PyPlot can only install pyqt
automatically if you are using the Conda.jl Python. If you have configured PyCall to use your own Python installation, then you are responsible for installing things yourself.
If students have to install software themselves, then with any large free-software system involving disparate packages (Python too) you are going to run into a long tail of installation problems, especially on older laptops.
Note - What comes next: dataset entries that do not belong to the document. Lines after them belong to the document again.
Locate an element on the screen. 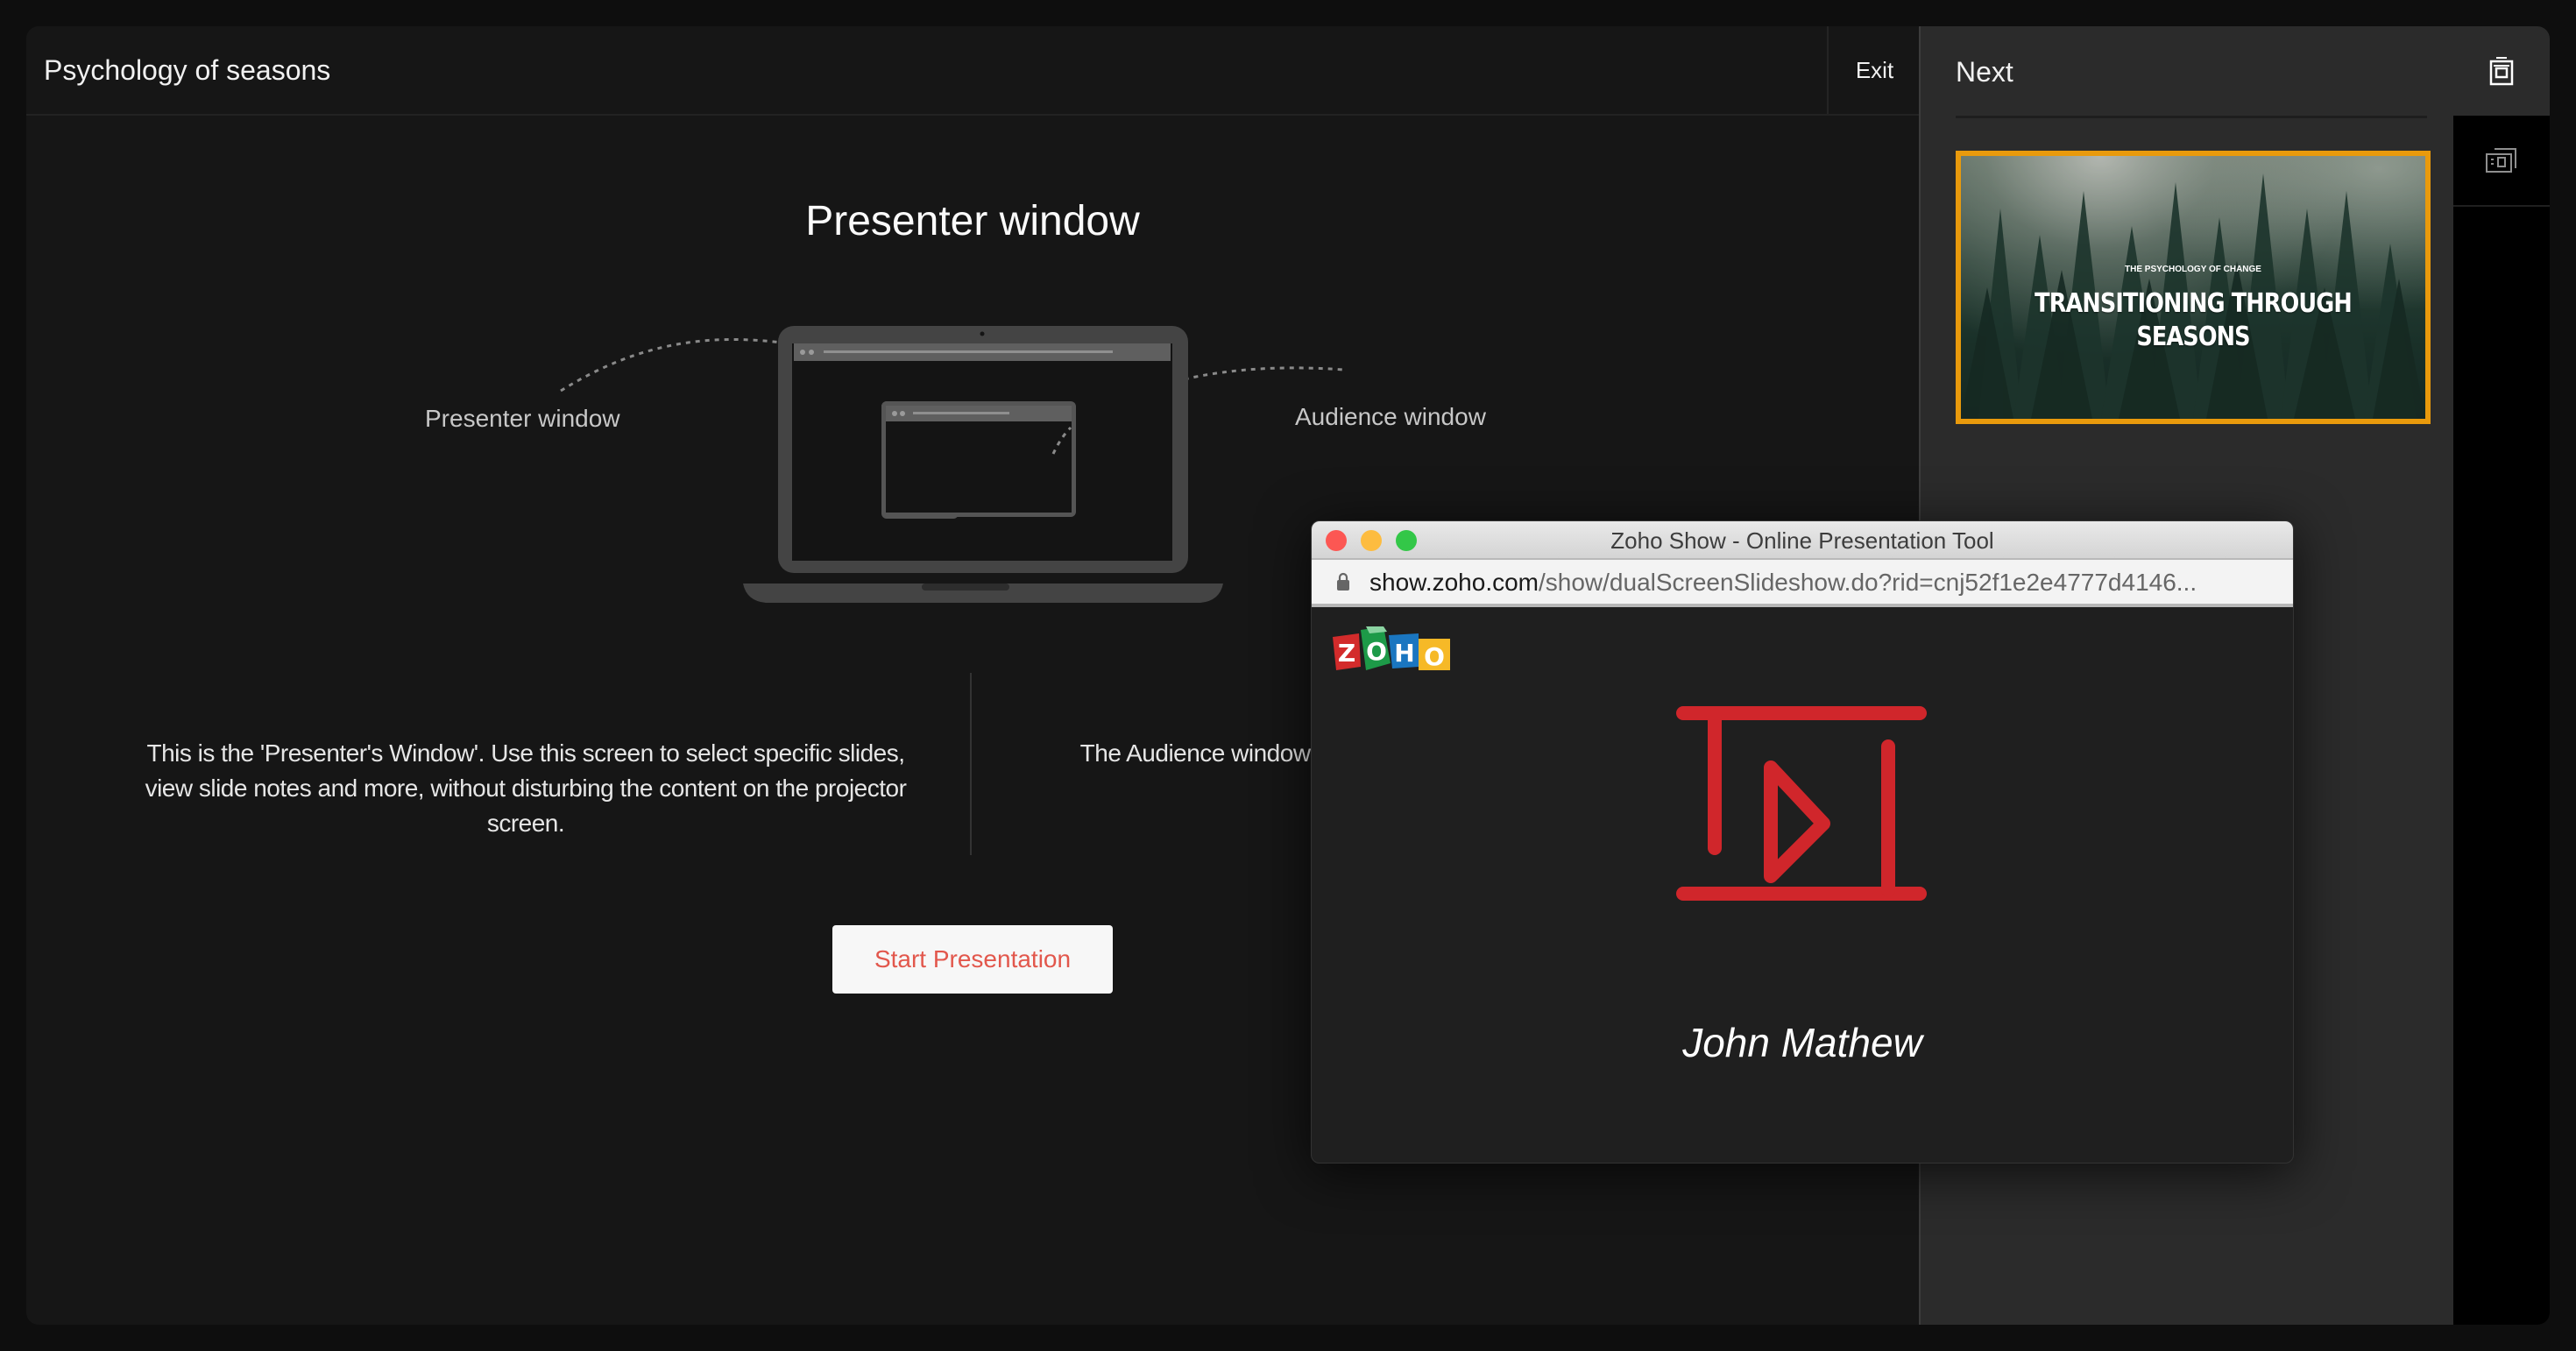  slides-view-tab is located at coordinates (2502, 162).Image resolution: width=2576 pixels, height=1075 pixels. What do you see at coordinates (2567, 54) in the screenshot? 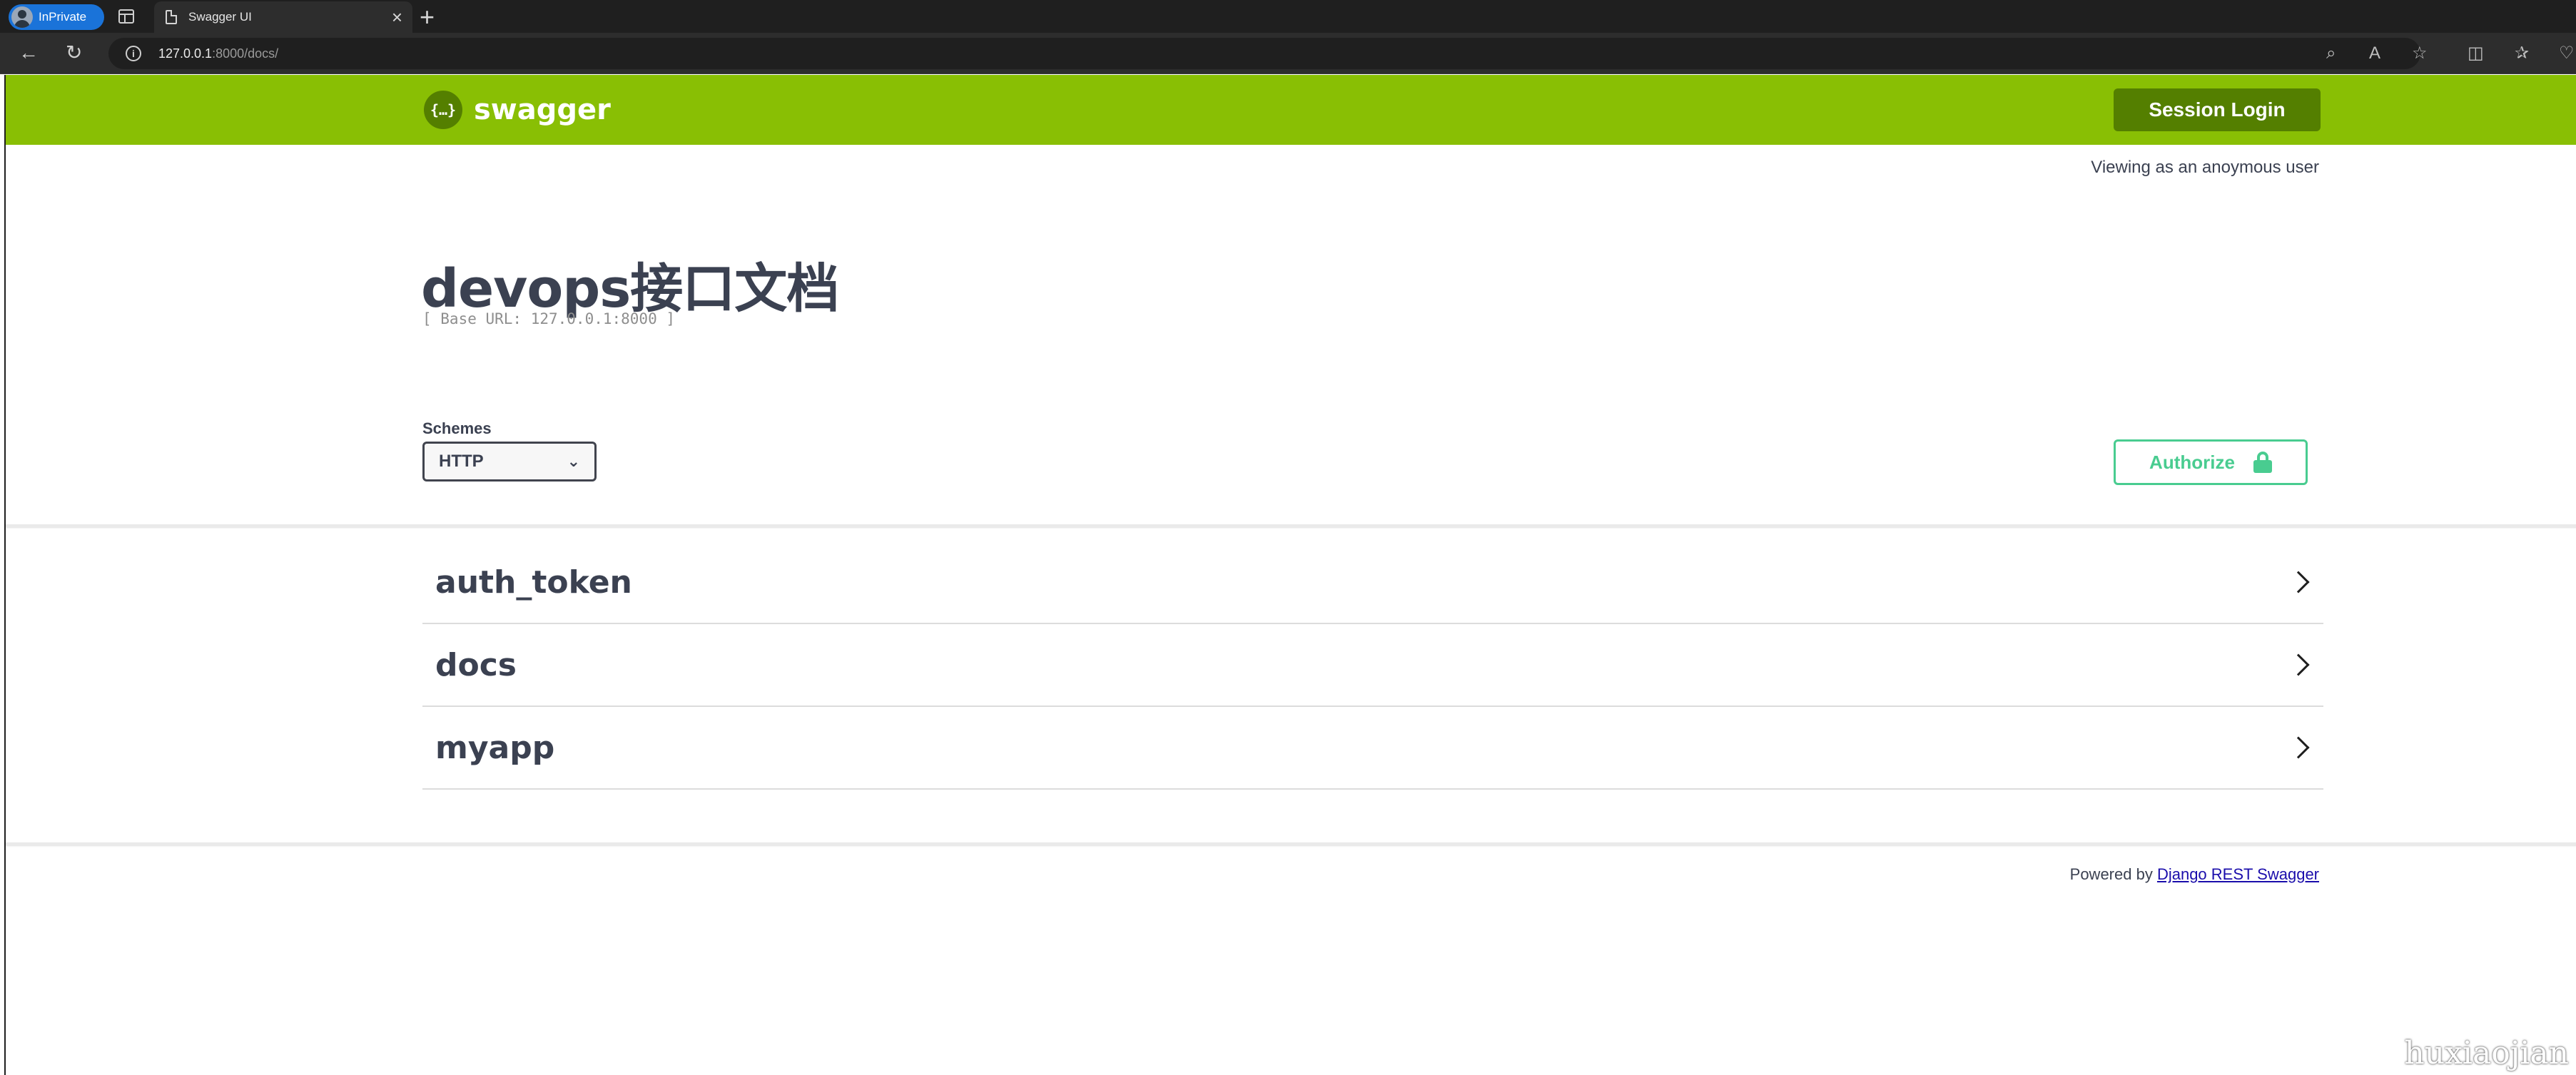
I see `browser-essentials-icon: ♡` at bounding box center [2567, 54].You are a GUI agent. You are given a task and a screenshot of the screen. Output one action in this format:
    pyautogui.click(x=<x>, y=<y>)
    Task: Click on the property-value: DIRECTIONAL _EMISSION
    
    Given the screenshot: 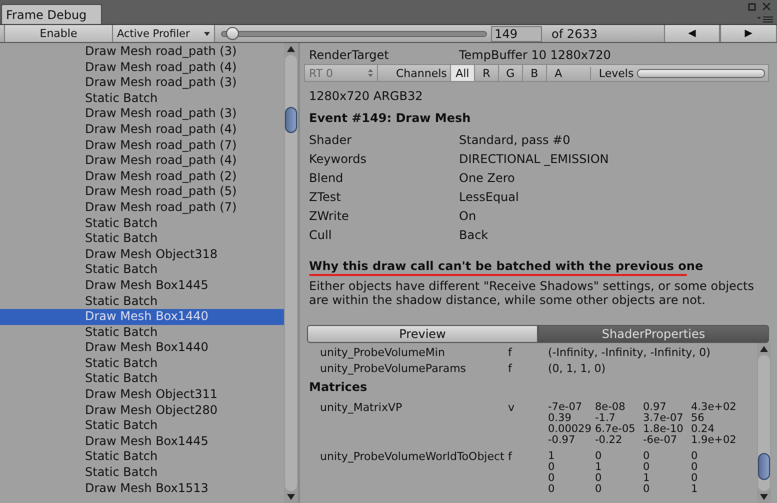 What is the action you would take?
    pyautogui.click(x=534, y=160)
In a software-development/computer-science course, we typically have an army of TAs that can help students out, but in a math or science course that only incidentally involves programming this is typically not an option.
The solution that we’ve used (for intro classes with 200 students) is to allow students to run their software in the cloud — they just visit a certain URL in their browser and get a nice Jupyter notebook (or JupyterLab) interface to Julia, with all the necessary packages pre-installed. One option for this is http://juliabox.com, but this is transitioning to a paid service. Another option that we are exploring is setting up a JupyterHub server — this has already been done at multiple universities for multiple languages. The costs seem to be quite modest even for a university-wide service. And there are other hosting services too.
The notebook interface is great for teaching — not only can we post lecture notebooks that mix runnable code, text, equations, and graphics, but also we can give them problem sets in the same format, with sample code that they need to flesh out and run, and they can turn in their computational homework simply by submitting their notebook (printing to PDF) since it has both their code and their results.